Task details: A verbatim copy of all entries is the expected output.

Supplied material:
-.-.-

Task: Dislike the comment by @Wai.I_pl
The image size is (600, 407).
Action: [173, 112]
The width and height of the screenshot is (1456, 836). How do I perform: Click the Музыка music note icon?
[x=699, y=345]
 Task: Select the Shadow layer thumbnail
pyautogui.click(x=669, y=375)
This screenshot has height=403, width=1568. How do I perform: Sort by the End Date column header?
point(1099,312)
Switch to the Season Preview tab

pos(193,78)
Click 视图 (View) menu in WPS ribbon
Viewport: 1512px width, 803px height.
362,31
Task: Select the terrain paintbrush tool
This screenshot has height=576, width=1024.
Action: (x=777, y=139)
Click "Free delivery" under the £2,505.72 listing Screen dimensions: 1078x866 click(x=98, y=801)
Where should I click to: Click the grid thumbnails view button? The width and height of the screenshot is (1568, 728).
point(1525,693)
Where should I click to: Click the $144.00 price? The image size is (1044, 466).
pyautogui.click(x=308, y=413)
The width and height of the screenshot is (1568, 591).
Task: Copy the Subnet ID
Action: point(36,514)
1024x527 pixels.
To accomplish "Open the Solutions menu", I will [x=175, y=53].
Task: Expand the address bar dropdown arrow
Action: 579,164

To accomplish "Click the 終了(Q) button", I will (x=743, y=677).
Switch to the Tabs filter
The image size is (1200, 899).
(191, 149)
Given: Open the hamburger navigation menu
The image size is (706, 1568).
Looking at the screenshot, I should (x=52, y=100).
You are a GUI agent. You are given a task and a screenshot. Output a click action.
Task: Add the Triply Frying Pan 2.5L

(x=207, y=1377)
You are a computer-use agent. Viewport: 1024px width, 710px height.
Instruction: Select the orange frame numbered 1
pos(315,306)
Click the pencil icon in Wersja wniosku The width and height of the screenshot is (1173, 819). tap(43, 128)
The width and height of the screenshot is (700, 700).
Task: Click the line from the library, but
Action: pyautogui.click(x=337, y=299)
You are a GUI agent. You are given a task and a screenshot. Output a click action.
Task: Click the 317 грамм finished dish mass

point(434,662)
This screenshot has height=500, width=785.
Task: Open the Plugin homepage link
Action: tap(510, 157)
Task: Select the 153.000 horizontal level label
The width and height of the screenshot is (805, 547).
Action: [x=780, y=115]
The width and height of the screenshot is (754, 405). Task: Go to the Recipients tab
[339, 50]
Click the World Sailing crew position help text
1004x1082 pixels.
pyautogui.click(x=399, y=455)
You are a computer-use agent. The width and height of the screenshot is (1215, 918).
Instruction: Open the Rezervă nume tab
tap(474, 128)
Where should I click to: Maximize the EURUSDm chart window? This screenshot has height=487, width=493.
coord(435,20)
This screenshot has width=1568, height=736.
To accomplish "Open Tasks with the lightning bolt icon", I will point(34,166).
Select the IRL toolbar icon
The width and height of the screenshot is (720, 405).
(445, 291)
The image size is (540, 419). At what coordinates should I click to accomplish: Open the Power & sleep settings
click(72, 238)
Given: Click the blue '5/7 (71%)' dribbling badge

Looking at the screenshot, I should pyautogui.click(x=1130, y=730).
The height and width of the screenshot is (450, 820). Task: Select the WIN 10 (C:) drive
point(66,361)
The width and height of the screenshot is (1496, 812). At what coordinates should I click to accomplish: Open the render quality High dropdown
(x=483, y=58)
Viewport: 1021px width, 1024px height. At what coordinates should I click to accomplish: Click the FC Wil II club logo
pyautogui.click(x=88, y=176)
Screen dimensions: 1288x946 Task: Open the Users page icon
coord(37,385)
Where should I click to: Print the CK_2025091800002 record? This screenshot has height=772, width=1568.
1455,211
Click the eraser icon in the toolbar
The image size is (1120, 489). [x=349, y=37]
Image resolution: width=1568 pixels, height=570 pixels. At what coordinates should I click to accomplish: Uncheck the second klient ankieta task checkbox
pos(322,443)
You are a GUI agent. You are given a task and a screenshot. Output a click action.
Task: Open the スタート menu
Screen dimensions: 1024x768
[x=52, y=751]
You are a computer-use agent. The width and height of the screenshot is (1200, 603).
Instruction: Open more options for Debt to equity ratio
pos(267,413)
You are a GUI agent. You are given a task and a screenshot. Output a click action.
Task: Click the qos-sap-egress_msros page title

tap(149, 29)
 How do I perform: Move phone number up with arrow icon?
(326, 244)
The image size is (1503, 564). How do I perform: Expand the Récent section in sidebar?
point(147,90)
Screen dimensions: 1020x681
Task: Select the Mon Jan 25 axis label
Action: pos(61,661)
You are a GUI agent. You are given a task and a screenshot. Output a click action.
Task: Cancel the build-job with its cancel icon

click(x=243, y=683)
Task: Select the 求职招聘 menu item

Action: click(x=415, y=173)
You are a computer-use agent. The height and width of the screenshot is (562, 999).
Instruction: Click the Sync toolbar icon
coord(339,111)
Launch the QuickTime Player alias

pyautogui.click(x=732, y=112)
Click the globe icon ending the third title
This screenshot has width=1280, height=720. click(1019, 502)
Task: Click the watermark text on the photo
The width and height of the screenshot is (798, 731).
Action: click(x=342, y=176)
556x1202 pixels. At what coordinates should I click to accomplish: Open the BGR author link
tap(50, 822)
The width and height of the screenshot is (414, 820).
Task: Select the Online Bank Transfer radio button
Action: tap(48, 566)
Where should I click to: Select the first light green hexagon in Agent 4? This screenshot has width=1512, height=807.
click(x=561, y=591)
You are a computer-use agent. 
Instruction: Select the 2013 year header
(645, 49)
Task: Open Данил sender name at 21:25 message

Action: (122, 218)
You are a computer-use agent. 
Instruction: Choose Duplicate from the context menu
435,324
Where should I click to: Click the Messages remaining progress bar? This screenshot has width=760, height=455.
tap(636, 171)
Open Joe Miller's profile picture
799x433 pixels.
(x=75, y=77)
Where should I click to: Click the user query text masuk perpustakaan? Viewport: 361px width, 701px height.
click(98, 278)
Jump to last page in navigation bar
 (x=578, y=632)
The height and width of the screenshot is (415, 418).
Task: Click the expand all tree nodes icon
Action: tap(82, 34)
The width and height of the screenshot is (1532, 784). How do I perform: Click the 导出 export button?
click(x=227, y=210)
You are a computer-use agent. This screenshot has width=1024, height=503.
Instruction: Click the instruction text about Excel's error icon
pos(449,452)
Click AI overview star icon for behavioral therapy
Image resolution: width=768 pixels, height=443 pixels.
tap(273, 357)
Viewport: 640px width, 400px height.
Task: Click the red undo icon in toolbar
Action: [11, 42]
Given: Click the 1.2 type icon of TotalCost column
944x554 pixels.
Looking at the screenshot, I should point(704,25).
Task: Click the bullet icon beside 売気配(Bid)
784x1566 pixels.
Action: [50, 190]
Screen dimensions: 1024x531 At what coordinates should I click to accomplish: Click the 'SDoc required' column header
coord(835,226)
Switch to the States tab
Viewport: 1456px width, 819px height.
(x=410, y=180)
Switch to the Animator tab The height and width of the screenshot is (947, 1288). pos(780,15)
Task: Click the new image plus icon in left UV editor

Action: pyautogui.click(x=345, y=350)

-.-.-

Final answer:
Task: Dislike the comment by @Wai.I_pl
The image size is (600, 407).
Action: [173, 112]
The width and height of the screenshot is (1456, 836). How do I perform: Click the Музыка music note icon?
[x=699, y=345]
 Task: Select the Shadow layer thumbnail
pyautogui.click(x=669, y=375)
This screenshot has height=403, width=1568. How do I perform: Sort by the End Date column header?
point(1099,312)
Switch to the Season Preview tab

pos(193,78)
Click 视图 (View) menu in WPS ribbon
Viewport: 1512px width, 803px height.
362,31
Task: Select the terrain paintbrush tool
This screenshot has height=576, width=1024.
Action: (x=777, y=139)
Click "Free delivery" under the £2,505.72 listing Screen dimensions: 1078x866 click(x=98, y=801)
Where should I click to: Click the grid thumbnails view button? The width and height of the screenshot is (1568, 728).
point(1525,693)
Where should I click to: Click the $144.00 price? The image size is (1044, 466).
pyautogui.click(x=308, y=413)
The width and height of the screenshot is (1568, 591).
Task: Copy the Subnet ID
Action: point(36,514)
1024x527 pixels.
To accomplish "Open the Solutions menu", I will [x=175, y=53].
Task: Expand the address bar dropdown arrow
Action: 579,164

To accomplish "Click the 終了(Q) button", I will (x=743, y=677).
Switch to the Tabs filter
The image size is (1200, 899).
(191, 149)
Given: Open the hamburger navigation menu
The image size is (706, 1568).
Looking at the screenshot, I should (x=52, y=100).
You are a GUI agent. You are given a task and a screenshot. Output a click action.
Task: Add the Triply Frying Pan 2.5L

(x=207, y=1377)
You are a computer-use agent. Viewport: 1024px width, 710px height.
Instruction: Select the orange frame numbered 1
pos(315,306)
Click the pencil icon in Wersja wniosku The width and height of the screenshot is (1173, 819). tap(43, 128)
The width and height of the screenshot is (700, 700).
Task: Click the line from the library, but
Action: pyautogui.click(x=337, y=299)
You are a GUI agent. You are given a task and a screenshot. Output a click action.
Task: Click the 317 грамм finished dish mass

point(434,662)
This screenshot has height=500, width=785.
Task: Open the Plugin homepage link
Action: tap(510, 157)
Task: Select the 153.000 horizontal level label
The width and height of the screenshot is (805, 547).
Action: [x=780, y=115]
The width and height of the screenshot is (754, 405). Task: Go to the Recipients tab
[339, 50]
Click the World Sailing crew position help text
1004x1082 pixels.
pyautogui.click(x=399, y=455)
You are a computer-use agent. The width and height of the screenshot is (1215, 918).
Instruction: Open the Rezervă nume tab
tap(474, 128)
Where should I click to: Maximize the EURUSDm chart window? This screenshot has height=487, width=493.
coord(435,20)
This screenshot has width=1568, height=736.
To accomplish "Open Tasks with the lightning bolt icon", I will point(34,166).
Select the IRL toolbar icon
The width and height of the screenshot is (720, 405).
(445, 291)
The image size is (540, 419). At what coordinates should I click to accomplish: Open the Power & sleep settings
click(72, 238)
Given: Click the blue '5/7 (71%)' dribbling badge

Looking at the screenshot, I should pyautogui.click(x=1130, y=730).
The height and width of the screenshot is (450, 820). Task: Select the WIN 10 (C:) drive
point(66,361)
The width and height of the screenshot is (1496, 812). At what coordinates should I click to accomplish: Open the render quality High dropdown
(x=483, y=58)
Viewport: 1021px width, 1024px height. At what coordinates should I click to accomplish: Click the FC Wil II club logo
pyautogui.click(x=88, y=176)
Screen dimensions: 1288x946 Task: Open the Users page icon
coord(37,385)
Where should I click to: Print the CK_2025091800002 record? This screenshot has height=772, width=1568.
1455,211
Click the eraser icon in the toolbar
The image size is (1120, 489). [x=349, y=37]
Image resolution: width=1568 pixels, height=570 pixels. At what coordinates should I click to accomplish: Uncheck the second klient ankieta task checkbox
pos(322,443)
You are a GUI agent. You are given a task and a screenshot. Output a click action.
Task: Open the スタート menu
Screen dimensions: 1024x768
[x=52, y=751]
You are a computer-use agent. The width and height of the screenshot is (1200, 603).
Instruction: Open more options for Debt to equity ratio
pos(267,413)
You are a GUI agent. You are given a task and a screenshot. Output a click action.
Task: Click the qos-sap-egress_msros page title

tap(149, 29)
 How do I perform: Move phone number up with arrow icon?
(326, 244)
The image size is (1503, 564). How do I perform: Expand the Récent section in sidebar?
point(147,90)
Screen dimensions: 1020x681
Task: Select the Mon Jan 25 axis label
Action: pos(61,661)
You are a GUI agent. You are given a task and a screenshot. Output a click action.
Task: Cancel the build-job with its cancel icon

click(x=243, y=683)
Task: Select the 求职招聘 menu item

Action: click(x=415, y=173)
You are a computer-use agent. The height and width of the screenshot is (562, 999).
Instruction: Click the Sync toolbar icon
coord(339,111)
Launch the QuickTime Player alias

pyautogui.click(x=732, y=112)
Click the globe icon ending the third title
This screenshot has width=1280, height=720. click(1019, 502)
Task: Click the watermark text on the photo
The width and height of the screenshot is (798, 731).
Action: click(x=342, y=176)
556x1202 pixels. At what coordinates should I click to accomplish: Open the BGR author link
tap(50, 822)
The width and height of the screenshot is (414, 820).
Task: Select the Online Bank Transfer radio button
Action: tap(48, 566)
Where should I click to: Select the first light green hexagon in Agent 4? This screenshot has width=1512, height=807.
click(x=561, y=591)
You are a computer-use agent. 
Instruction: Select the 2013 year header
(645, 49)
Task: Open Данил sender name at 21:25 message

Action: (122, 218)
You are a computer-use agent. 
Instruction: Choose Duplicate from the context menu
435,324
Where should I click to: Click the Messages remaining progress bar? This screenshot has width=760, height=455.
tap(636, 171)
Open Joe Miller's profile picture
799x433 pixels.
(x=75, y=77)
Where should I click to: Click the user query text masuk perpustakaan? Viewport: 361px width, 701px height.
click(98, 278)
Jump to last page in navigation bar
 (x=578, y=632)
The height and width of the screenshot is (415, 418).
Task: Click the expand all tree nodes icon
Action: tap(82, 34)
The width and height of the screenshot is (1532, 784). How do I perform: Click the 导出 export button?
click(x=227, y=210)
You are a computer-use agent. This screenshot has width=1024, height=503.
Instruction: Click the instruction text about Excel's error icon
pos(449,452)
Click AI overview star icon for behavioral therapy
Image resolution: width=768 pixels, height=443 pixels.
tap(273, 357)
Viewport: 640px width, 400px height.
Task: Click the red undo icon in toolbar
Action: [11, 42]
Given: Click the 1.2 type icon of TotalCost column
944x554 pixels.
Looking at the screenshot, I should point(704,25).
Task: Click the bullet icon beside 売気配(Bid)
784x1566 pixels.
Action: [50, 190]
Screen dimensions: 1024x531 At what coordinates should I click to accomplish: Click the 'SDoc required' column header
coord(835,226)
Switch to the States tab
Viewport: 1456px width, 819px height.
(x=410, y=180)
Switch to the Animator tab The height and width of the screenshot is (947, 1288). pos(780,15)
Task: Click the new image plus icon in left UV editor

Action: pyautogui.click(x=345, y=350)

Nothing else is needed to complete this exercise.